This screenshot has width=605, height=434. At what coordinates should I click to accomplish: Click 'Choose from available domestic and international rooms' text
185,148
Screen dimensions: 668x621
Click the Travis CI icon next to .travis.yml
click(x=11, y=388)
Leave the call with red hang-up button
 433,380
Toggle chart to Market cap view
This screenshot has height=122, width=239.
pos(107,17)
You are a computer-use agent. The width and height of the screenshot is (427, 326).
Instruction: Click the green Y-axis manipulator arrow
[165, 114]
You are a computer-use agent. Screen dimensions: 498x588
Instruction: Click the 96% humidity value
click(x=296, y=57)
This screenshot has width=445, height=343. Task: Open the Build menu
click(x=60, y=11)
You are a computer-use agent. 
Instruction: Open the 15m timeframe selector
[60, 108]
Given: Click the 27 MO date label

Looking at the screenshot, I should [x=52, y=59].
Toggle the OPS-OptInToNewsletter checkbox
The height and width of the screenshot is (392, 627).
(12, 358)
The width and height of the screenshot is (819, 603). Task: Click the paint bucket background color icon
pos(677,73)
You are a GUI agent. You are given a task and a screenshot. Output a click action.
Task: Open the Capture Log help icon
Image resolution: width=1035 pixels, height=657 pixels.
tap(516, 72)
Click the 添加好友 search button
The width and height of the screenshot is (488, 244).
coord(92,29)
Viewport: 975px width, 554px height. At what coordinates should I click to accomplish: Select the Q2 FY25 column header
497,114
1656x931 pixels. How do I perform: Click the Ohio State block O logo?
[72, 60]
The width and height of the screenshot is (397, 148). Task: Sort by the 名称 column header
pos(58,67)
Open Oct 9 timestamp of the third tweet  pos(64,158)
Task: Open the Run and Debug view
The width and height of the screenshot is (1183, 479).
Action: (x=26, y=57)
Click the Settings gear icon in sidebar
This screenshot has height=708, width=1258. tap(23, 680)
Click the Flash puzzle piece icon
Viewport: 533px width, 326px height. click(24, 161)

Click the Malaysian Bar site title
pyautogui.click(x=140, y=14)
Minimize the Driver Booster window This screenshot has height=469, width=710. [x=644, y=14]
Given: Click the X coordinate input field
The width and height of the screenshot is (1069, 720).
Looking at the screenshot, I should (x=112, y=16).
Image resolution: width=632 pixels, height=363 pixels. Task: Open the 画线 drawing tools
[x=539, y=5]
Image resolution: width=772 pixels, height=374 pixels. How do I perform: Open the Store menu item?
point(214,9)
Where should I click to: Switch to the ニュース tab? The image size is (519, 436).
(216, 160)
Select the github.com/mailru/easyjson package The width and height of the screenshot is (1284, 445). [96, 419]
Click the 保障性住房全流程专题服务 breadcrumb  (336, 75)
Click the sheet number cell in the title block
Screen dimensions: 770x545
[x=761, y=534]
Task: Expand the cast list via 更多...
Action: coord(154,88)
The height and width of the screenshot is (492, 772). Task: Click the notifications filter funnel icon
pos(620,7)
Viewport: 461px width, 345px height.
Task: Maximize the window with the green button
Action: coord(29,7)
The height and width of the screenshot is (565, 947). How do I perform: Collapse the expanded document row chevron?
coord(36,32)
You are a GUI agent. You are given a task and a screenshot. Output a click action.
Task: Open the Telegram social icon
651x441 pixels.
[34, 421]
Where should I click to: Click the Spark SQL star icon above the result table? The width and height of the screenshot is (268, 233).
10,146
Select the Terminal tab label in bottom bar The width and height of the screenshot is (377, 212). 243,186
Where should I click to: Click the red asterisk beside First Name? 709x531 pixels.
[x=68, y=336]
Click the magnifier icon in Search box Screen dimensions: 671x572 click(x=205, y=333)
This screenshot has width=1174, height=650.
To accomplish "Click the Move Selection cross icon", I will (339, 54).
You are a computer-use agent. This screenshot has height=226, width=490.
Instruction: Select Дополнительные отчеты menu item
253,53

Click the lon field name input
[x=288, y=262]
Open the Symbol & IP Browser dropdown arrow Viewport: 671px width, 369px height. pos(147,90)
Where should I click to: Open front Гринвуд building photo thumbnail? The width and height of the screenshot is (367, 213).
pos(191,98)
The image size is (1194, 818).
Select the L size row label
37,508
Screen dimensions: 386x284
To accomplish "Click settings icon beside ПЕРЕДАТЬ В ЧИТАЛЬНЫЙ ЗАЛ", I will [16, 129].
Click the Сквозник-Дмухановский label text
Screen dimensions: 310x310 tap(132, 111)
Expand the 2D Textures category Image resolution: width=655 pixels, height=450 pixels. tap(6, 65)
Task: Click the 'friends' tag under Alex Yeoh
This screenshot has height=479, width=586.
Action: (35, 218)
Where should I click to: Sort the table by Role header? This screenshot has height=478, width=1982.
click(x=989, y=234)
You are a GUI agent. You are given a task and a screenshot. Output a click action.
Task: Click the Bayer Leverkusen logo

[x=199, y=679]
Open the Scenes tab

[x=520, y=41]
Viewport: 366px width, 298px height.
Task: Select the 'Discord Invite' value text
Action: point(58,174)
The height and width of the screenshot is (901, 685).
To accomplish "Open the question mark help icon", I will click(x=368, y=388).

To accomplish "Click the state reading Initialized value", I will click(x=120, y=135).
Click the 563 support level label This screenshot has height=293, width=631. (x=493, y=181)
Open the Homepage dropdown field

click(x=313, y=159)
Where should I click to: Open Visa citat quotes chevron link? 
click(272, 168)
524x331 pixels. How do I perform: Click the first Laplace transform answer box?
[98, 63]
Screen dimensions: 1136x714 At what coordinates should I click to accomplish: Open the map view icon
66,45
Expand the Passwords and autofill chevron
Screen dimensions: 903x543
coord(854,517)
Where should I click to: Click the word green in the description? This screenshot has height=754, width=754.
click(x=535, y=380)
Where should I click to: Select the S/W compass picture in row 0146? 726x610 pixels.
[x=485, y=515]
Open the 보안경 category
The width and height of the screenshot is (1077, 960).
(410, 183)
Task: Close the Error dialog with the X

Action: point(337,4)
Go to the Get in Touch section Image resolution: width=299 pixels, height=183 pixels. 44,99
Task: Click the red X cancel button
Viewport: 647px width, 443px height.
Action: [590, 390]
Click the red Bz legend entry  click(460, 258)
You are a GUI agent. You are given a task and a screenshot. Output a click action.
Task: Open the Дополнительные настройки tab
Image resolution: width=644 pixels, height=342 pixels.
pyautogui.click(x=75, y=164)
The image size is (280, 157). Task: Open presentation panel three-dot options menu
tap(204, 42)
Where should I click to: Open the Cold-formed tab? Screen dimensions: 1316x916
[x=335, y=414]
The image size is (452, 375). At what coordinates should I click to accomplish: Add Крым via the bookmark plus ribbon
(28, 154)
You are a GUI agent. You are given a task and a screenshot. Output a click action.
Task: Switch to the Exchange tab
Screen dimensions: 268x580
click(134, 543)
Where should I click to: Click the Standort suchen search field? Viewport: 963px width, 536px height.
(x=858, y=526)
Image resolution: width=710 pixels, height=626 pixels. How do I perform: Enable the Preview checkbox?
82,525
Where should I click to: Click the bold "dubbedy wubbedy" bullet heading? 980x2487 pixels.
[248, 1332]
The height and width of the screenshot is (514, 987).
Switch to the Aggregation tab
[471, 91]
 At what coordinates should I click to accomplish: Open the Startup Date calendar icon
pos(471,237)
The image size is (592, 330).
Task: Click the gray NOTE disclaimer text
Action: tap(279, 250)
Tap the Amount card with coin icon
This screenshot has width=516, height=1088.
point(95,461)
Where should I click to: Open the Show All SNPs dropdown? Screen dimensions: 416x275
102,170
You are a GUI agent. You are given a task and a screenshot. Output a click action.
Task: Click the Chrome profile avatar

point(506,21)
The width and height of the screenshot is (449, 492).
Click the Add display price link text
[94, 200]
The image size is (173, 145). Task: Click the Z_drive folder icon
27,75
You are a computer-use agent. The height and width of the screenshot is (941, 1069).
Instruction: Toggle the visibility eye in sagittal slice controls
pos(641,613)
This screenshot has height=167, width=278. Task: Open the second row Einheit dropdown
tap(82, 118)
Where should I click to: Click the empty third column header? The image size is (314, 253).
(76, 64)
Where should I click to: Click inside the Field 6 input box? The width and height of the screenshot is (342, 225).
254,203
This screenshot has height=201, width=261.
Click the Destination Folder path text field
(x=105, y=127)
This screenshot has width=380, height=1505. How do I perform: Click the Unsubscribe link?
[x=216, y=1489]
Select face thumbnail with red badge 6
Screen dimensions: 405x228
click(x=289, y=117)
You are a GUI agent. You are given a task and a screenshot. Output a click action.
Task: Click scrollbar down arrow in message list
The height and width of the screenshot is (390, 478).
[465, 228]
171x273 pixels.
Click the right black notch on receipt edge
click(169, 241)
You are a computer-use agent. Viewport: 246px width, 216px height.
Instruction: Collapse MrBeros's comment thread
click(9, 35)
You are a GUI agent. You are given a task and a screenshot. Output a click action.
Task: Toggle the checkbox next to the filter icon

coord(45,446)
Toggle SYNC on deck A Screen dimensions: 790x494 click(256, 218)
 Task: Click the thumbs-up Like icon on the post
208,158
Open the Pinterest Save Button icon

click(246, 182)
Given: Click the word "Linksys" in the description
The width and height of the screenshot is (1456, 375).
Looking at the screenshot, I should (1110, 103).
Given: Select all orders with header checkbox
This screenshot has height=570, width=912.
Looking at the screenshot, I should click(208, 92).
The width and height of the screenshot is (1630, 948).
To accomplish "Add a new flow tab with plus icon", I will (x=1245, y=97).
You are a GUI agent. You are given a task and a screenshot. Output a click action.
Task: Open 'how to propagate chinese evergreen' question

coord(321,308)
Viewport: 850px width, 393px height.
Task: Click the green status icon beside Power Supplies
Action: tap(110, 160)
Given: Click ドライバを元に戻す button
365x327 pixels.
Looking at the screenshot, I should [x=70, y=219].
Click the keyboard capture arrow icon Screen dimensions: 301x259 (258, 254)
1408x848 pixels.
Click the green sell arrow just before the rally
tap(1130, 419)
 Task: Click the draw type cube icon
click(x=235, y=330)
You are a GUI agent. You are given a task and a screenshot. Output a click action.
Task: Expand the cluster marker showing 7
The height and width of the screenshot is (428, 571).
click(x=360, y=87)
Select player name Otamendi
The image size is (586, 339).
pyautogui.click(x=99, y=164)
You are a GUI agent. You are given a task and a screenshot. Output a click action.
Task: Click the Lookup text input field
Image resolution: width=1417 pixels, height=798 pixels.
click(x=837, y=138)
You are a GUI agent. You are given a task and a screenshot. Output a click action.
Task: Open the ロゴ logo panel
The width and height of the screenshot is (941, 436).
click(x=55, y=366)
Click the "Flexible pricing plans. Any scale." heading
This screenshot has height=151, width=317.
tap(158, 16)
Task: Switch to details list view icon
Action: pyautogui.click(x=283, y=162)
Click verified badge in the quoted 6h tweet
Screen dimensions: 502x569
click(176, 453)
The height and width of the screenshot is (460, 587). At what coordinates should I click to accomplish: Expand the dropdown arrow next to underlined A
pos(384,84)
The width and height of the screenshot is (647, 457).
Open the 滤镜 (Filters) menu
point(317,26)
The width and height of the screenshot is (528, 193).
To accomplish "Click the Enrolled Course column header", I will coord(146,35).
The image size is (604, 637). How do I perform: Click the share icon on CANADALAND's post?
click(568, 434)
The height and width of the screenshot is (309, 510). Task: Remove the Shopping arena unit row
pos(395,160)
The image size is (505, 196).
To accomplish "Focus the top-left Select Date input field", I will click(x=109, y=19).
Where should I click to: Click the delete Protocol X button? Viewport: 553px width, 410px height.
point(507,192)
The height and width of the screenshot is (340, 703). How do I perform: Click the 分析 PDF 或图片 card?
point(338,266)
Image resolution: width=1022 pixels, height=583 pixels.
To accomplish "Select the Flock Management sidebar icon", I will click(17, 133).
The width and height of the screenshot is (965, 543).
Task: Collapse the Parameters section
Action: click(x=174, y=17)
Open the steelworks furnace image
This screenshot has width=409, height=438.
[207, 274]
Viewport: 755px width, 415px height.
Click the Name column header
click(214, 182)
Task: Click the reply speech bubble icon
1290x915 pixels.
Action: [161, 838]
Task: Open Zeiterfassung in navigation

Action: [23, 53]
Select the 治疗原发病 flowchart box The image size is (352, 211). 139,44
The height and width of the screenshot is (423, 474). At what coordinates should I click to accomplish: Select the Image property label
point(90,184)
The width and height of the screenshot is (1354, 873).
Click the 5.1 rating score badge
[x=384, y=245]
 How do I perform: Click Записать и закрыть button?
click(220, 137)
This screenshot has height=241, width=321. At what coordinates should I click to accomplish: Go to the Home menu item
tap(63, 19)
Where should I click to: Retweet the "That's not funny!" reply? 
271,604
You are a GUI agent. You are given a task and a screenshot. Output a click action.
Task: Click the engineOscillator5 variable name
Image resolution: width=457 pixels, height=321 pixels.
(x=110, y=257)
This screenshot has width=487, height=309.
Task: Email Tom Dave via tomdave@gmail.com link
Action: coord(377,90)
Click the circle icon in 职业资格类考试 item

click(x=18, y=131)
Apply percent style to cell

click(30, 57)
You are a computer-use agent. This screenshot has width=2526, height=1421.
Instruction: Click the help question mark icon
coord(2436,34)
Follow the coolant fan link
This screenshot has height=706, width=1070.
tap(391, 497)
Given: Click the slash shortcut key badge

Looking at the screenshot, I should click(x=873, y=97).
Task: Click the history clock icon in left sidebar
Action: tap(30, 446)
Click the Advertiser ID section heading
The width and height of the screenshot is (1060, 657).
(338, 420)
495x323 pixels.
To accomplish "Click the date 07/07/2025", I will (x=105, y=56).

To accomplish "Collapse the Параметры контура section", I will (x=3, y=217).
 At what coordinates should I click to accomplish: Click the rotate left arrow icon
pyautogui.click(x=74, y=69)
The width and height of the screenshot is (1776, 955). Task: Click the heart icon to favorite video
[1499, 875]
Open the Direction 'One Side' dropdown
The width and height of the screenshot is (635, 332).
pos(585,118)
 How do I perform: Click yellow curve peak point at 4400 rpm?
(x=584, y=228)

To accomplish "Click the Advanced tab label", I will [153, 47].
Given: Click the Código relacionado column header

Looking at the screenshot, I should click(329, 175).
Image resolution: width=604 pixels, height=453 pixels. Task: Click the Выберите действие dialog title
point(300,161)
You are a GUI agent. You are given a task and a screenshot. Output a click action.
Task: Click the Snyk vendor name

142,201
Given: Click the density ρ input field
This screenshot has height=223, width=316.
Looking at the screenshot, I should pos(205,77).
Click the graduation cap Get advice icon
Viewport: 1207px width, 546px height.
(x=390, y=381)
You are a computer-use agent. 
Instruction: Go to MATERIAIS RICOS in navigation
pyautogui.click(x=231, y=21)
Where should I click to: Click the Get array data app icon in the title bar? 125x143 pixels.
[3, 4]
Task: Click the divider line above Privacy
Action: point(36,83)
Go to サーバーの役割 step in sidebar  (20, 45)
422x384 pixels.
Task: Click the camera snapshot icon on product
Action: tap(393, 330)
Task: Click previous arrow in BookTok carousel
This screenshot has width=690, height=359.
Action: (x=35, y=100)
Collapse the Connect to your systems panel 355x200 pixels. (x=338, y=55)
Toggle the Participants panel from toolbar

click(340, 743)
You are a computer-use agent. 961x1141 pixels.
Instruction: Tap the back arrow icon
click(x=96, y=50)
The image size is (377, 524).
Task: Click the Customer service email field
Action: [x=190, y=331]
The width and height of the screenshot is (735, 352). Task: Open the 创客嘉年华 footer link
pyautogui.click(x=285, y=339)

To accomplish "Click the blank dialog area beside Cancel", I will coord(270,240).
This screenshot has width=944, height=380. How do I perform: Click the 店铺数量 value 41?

+ + + + +

*TASK DETAILS*. Nothing beyond the line containing "Screen dimensions: 668x621" is to be output; the lines above, from the first one onward to that line, are to be transcribed exactly.

*RESPONSE TO THIS EXERCISE*.
This screenshot has width=605, height=434. At what coordinates should I click to accomplish: Click 'Choose from available domestic and international rooms' text
185,148
Screen dimensions: 668x621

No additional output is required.